Un scénario cruel, d'autant que le dernier carré ouvrait les portes du statut de sportif de haut niveau. "Si on terminait dans les quatre premières, on était assurées d'obtenir le statut de sportif de haut niveau. C'est aussi ce qui nous motivait énormément ", expliquait Louen Laramy. Pour ces jeunes joueuses, ce statut permet l'aménagement de l'emploi du temps scolaire, afin de pouvoir s'entraîner davantage avec les clubs. Un avantage loin d'être anodin dans le rugby féminin où la professionnalisation demeure encore limitée.
Les regrets sont d'autant plus importants que la suite du tableau semblait accessible, avoue la Montpelliéraine : "L'Allemagne, c'était un match serré, mais franchement, c'était faisable. Si on avait défendu comme lors de nos deux derniers matchs pour la cinquième place, je pense qu'on les battait."
Plutôt que de s'effondrer après cette élimination, le jeune groupe français a pourtant choisi de transformer sa frustration en moteur. Dès le coup de sifflet final, les joueuses se sont réunies sans le staff pour mettre des mots sur leur déception. "On s'est dit que c'était sans doute l'un des plus gros matchs qu'on avait disputés, mais qu'il y avait encore beaucoup de choses qui n'avaient pas été respectées dans le projet. On savait aussi que ce n'était pas grave, parce qu'on était une équipe vraiment jeune."

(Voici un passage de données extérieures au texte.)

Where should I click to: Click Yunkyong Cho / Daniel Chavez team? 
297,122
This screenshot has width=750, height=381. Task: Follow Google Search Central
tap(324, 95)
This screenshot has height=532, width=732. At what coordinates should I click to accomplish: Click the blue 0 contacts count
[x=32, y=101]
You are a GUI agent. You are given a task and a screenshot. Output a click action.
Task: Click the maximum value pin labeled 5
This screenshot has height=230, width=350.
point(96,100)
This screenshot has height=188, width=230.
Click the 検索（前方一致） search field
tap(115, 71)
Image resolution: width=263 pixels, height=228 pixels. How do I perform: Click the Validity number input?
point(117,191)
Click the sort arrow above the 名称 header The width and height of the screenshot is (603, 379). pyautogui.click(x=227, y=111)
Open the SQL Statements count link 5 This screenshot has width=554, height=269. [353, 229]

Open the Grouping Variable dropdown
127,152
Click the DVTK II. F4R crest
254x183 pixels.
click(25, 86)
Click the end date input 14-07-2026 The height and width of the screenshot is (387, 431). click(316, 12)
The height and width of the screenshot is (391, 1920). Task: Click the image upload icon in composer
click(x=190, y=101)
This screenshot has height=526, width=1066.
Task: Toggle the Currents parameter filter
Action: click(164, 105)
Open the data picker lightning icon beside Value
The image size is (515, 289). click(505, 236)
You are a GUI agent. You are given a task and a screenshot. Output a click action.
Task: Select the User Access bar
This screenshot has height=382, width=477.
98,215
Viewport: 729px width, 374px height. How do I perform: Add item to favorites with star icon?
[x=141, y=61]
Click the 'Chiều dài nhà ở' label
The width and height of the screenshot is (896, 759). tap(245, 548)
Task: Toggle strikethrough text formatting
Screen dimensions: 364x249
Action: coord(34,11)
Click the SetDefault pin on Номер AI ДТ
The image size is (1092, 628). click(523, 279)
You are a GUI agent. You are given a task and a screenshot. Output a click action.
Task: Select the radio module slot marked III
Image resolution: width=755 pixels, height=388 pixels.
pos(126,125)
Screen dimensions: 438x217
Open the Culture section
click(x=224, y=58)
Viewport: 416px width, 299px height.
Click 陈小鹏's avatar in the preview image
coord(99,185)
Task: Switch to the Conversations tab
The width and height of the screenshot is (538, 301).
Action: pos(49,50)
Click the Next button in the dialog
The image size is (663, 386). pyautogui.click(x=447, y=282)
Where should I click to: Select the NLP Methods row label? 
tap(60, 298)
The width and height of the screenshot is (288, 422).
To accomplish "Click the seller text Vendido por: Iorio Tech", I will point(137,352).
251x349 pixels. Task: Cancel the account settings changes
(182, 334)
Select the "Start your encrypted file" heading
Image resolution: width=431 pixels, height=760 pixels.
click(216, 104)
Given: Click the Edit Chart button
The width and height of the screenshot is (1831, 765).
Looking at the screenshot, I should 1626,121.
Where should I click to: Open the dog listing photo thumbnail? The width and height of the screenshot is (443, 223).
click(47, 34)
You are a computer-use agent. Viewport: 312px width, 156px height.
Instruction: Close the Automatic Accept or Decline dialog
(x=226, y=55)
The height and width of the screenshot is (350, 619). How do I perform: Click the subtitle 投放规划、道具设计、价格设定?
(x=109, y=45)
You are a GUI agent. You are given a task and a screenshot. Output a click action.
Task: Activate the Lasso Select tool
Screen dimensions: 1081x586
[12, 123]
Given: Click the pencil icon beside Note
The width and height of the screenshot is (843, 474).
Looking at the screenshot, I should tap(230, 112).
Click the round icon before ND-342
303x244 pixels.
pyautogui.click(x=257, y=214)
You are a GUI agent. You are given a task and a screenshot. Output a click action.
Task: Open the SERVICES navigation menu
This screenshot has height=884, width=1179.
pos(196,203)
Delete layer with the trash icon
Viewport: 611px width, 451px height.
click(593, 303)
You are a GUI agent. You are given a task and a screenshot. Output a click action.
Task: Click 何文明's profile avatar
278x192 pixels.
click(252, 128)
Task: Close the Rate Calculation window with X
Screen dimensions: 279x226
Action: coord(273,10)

On n'a rien lâché jusqu'au bout
"On avait surtout pris énormément de plaisir à jouer ensemble. On s'est dit qu'on allait garder ce plaisir pour aller chercher cette cinquième place. Sur les deux derniers matchs, on a vraiment joué les unes pour les autres. Ça s'est ressenti sur le terrain. On n'a rien lâché jusqu'au bout", conclut-elle.
Finalement deuxièmes du classement général européen grâce à leur victoire lors de la première étape, les Françaises repartent de Split sans médaille, mais avec la certitude d'avoir grandi.